Respecto a los gastos de alquiler, pese a determinar que hubo una reclamación excesiva por el perjudicada, y para compensar la falta de diligencia de la aseguradora que no hace una oferta hasta pasado cinco meses, se concede el vehículo de sustitución durante ese periodo.

Así pues, en conclusión, según el Supremo, declarado el siniestro total, no procedería la posibilidad de reparar el vehículo y luego reclamar dicho gasto, o de solicitar por vía judicial la obligación de la reparación, quedando limitado el titular, a la indemnización por el valor de mercado, más el valor de afección.

Ahora bien, desde mi punto de vista entiendo que existe un alto grado de subjetividad judicial en la cuestión y ello desde una doble perspectiva; de un lado es difícil determinar de forma unánime cuando “el importe de la reparación resulte muy superior con respecto al valor de un vehículo de similares características” y de otro que es igualmente difícil aunar criterios en torno a que cuantía se debe aplicar a esa cantidad porcentual, que se ha denominado valor de afección.

En fin, el tiempo lo dirá…

Pablo Cadillá.

Sevilla a 9 de abril de 2021.

 

[1] (STS Pleno 338/2017, de 30 de mayo, STS 79/1978, de 3 de marzo, STS 347/1996, de 24 de abril y STS 48/2013, de 11 de febrero),

[2] El seguro no puede ser objeto de enriquecimiento injusto para el asegurado. Para la determinación del daño se atenderá al valor del interés asegurado en el momento inmediatamente anterior a la realización del siniestro.

[3] En mayo de 2005, el llamado Grupo Europeo de Responsabilidad Civil, presentó en Viena la versión oficial, en inglés, de sus Principios de Derecho Europeo de la Responsabilidad Civil. Evidentemente, los Principios no son normas jurídicas pero están construidos a partir de la normativa existente en los diversos países. La Sala Primera del Tribunal Supremo los ha citado en algunas sentencias, como apoyo para la doctrina que se mantenía en el caso concreto.

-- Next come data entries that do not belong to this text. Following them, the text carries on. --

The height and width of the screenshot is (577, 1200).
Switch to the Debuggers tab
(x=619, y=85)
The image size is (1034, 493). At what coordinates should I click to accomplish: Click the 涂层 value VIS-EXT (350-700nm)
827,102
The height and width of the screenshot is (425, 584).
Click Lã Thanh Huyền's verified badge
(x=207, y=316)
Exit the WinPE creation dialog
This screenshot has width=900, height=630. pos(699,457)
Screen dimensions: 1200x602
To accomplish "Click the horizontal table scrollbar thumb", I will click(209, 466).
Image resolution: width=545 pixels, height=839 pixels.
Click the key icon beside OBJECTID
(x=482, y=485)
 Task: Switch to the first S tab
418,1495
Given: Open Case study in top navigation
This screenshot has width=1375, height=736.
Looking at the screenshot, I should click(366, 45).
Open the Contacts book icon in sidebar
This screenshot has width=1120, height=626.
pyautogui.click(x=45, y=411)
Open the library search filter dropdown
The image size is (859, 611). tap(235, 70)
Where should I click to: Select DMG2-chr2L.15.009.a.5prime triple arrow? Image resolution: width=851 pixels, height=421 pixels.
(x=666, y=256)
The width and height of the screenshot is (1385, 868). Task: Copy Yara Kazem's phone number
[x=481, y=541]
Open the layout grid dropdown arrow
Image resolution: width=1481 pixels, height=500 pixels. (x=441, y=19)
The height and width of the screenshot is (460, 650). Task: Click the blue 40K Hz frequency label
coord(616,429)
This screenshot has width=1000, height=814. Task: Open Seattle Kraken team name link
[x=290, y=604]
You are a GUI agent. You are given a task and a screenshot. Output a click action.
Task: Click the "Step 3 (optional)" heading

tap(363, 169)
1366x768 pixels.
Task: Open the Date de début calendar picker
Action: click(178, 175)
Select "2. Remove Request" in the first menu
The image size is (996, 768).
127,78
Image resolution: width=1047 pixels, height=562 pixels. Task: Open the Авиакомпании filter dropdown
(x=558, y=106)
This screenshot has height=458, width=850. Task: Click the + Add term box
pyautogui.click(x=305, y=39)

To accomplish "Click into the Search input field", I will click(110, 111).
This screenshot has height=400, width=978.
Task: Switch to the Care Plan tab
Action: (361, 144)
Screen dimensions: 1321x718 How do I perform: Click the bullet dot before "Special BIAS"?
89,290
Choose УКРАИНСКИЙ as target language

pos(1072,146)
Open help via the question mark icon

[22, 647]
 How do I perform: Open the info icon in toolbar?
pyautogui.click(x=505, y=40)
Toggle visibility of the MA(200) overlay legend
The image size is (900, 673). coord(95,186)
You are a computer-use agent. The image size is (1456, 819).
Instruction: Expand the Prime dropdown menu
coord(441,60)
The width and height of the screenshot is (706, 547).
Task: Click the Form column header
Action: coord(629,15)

[4] , bajo el epígrafe “reparación en forma específica”, se señala que: “En lugar de la indemnización, el dañado puede reclamar la reparación en forma específica en la medida en que ésta sea posible y no excesivamente gravosa para la otra parte”.

[5] concerniente a la “pérdida, destrucción y daño de cosas”, norma, en su apartado (1), que: “Cuando una cosa se pierde, destruye o daña, la medida básica de la indemnización es su valor y, a estos efectos, es indiferente que la víctima quiera sustituir la cosa o repararla. No obstante, si la víctima la ha sustituido o reparado (o lo va a hacer) puede recuperar el mayor gasto si tal actuación resulta razonable”.

[6] Artículo 7 Código Civil:

      1. Los derechos deberán ejercitarse conforme a las exigencias de la buena fe.

  1. La Ley no ampara el abuso del derecho o el ejercicio antisocial del mismo. Todo acto u omisión que por la intención de su autor, por su objeto o por las circunstancias en que se realice sobrepase manifiestamente los límites normales del ejercicio de un derecho, con daño para tercero, dará lugar a la correspondiente indemnización y a la adopción de las medidas judiciales o administrativas que impidan la persistencia en el abuso.